The pride of the parents stems from the efforts of their child to get in, the prestige associated with the profession, and the knowledge that their child will have a secure and prosperous future.

However, this does not seem to be the case anymore. Now, after five years of medical school and two years of foundation doctor training, the future of every doctor applying to speciality training has become uncertain. 

Training places

While many specialities are crying out for more specialists to improve their service, impossibly, the doctors applying to train in these areas are being rejected, with training places remaining stagnant.

The supply of doctors can be available to meet the demand for services, but it is not as they are not being allowed to train.
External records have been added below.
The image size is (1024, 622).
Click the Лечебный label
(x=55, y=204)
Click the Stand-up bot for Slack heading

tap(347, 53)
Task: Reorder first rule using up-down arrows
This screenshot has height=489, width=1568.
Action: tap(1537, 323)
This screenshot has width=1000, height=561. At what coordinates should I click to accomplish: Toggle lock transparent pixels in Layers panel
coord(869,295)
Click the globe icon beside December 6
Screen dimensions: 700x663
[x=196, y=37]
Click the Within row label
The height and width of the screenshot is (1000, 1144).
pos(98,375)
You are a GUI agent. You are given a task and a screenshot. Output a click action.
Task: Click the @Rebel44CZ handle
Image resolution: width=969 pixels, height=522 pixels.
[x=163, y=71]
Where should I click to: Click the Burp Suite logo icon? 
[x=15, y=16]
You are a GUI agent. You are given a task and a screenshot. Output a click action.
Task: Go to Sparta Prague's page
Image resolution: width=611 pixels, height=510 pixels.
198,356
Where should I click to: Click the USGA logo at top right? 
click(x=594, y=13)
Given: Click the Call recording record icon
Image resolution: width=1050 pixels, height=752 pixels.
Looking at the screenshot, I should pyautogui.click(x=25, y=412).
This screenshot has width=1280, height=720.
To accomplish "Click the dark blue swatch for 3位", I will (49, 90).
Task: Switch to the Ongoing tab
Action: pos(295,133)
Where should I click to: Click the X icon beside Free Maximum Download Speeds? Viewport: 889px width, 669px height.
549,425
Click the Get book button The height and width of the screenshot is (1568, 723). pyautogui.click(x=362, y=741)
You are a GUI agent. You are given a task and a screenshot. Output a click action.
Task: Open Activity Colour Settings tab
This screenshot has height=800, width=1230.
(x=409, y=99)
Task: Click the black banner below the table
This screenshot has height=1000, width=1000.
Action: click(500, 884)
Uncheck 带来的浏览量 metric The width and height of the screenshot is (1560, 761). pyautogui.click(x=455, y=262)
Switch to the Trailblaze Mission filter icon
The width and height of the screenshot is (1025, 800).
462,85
The cohort of doctors applying to speciality training is larger than the number of training places available.

As a final year medical student, who will be in this position in two years’ time, it does not inspire the hopeful future which was once promised.

Instead it introduces questions of uncertainty.

Many of my peers are planning a life outside of medicine past FY2.

Secure future

Others plan to continue their medical journey abroad despite the money the UK has spent on their training.

These two avenues now provide more of a secure and prosperous future than being a doctor in the UK.

The remainder of my colleagues will compete with international graduates to tackle the current system, but with unknowns about their future careers.


Maya Machesney:

Reaching speciality training is a feat in itself.

Medical students are forced to rely on a random ballot-generated ranking to decide their fate, facing the uncertainty of being sent anywhere across the country.

This can mean being separated from family, friends, and the support systems we’ve built, becoming junior doctors far from home, at a time when stability matters most.

Medical training

With so much uncertainty and personal sacrifice embedded into medical training, one thing must remain non-negotiable: the right to pursue our chosen career path. 

And yet, even this is being steadily undermined.

Despite growing and urgent demand for doctors across many specialities, increasing numbers of junior doctors are being left without training posts, or are forced to consider leaving the UK altogether to achieve their aspirations.

From the early years of medical school, we are encouraged to plan meticulously for our futures.

But we are building up portfolios for specialities we have no guarantee of securing.

Competition

This culture of constant competition only fuels anxiety, especially when there is no guarantee efforts will lead to the roles some have spent years preparing for.

We have all invested so much in this profession – emotionally, financially, and personally.

We need evidence that our faith in the system has not been misplaced.

It is time our dedication and commitment is reflected back in a fairer, more supportive system.

Meaningful reform

The DAUK medical student committee is calling for urgent and meaningful reform:

  • Immediate expansion of speciality training posts in line with workforce demand and future NHS needs.
  • National standardisation of portfolio requirements across specialities, to ensure fairness and clarity.
  • Protect career progression for doctors taking time out of training.
  • A published, accountable roadmap for workforce reform, showing how the Government and NHS bodies will meet current and future demand.